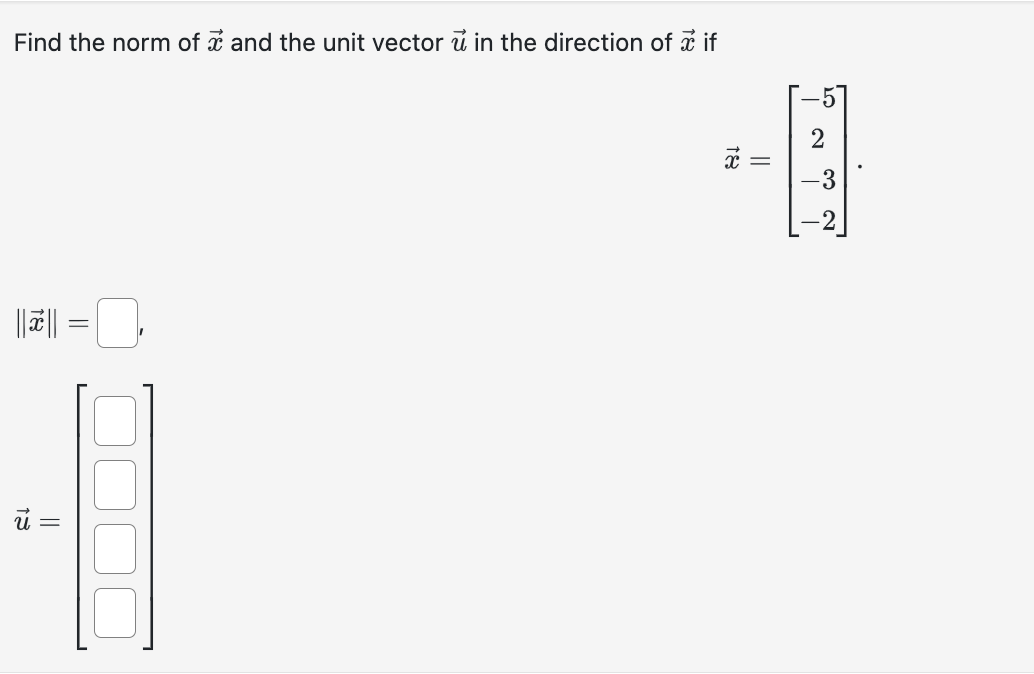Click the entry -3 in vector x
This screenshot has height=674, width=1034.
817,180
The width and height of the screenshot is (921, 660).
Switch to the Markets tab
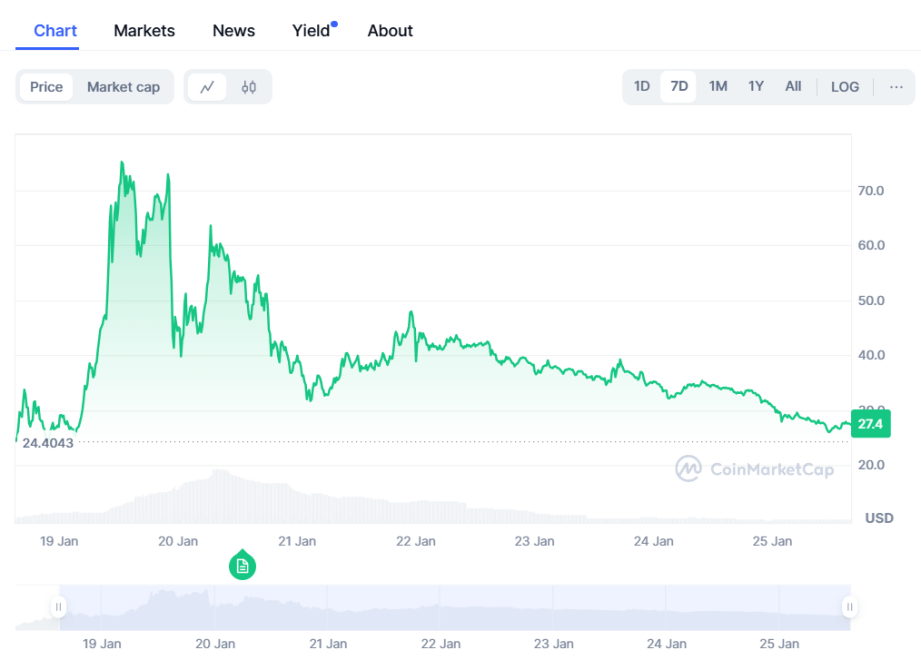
═══
| Exercise details |
Output nothing but the lines from the line with "The width and" through the last line of the material above, please, word for word and without the pictures.

| Task output |
The width and height of the screenshot is (921, 660).
Switch to the Markets tab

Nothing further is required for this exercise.